Sitting inside the news room yesterday at the local paper, a call came in to report a “huge sighting.” At first, it startled several of the reporters and still others chuckled at the prospect of an alien sighting locally but after no one appeared interested in following the lead – the Editor handed it to me with a note that read, “Check out this 6 ft. zucchini.”
Awhile back, I recalled hearing about a squash or a marrow that set a world record in England. You can see it here. The marrow weighed in at over 100 lbs. Never in my wildest dreams had I ever envisioned a 6 ft. zucchini.
Since it was a beautiful autumn day in New York, I decided to walk the two or three blocks over to the home of this zucchini for the viewing. Mr. DeFranco met me in the driveway of his home, “You got your camera? You are not going to believe how big she got!”
Walking through the small front yard I could faintly make out the outlines of something lying on the ground, through the fence, amid the browning leaves. Not just one but three of the largest zucchini I had ever seen in all of my years. They were not “six feet” but closer to 4-1/2 feet and appeared to be quite heavy as Francesco struggled to raise it up so that I could snap a photo.

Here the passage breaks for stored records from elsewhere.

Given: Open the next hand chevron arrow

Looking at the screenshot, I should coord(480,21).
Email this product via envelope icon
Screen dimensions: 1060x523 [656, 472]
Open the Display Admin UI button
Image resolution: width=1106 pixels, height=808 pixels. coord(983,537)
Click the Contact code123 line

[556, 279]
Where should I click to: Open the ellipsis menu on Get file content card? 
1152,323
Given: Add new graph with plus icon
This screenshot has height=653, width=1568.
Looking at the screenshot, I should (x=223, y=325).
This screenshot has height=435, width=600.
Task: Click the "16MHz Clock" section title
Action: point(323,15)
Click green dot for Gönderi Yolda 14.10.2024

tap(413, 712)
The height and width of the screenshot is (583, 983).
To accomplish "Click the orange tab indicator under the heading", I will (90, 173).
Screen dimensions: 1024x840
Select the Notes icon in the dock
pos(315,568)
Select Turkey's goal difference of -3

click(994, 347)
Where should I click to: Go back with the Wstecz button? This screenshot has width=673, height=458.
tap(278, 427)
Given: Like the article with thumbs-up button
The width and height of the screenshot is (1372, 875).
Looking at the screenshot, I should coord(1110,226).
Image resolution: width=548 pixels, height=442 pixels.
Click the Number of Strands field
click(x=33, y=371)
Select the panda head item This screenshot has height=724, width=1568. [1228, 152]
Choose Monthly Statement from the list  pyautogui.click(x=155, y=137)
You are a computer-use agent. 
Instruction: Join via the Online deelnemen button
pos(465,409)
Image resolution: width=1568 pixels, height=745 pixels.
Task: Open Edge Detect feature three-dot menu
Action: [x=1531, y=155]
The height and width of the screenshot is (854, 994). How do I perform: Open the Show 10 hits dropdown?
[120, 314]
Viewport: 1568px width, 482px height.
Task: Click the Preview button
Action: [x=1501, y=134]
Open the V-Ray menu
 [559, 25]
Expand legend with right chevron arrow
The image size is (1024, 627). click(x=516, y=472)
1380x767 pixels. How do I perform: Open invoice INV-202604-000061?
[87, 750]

I asked him about fertilizer or Miracle Grow and he just shook his head and laughed, “No, no, no – I don’t use no Miracle Grow. It is its own miracle!” I suppose he has a point.
If you are planning to grow your own zucchini, there are growing tips on the University of Illinois Extension website for growing Summer Squash. The University suggests that the zucchini should be picked when they are small, “They should be harvested when small and tender for best quality.”
You can read about summer and winter squash here and here.
If you do not pick your zucchini at just the right moment, you may find that it will take on a life of its own.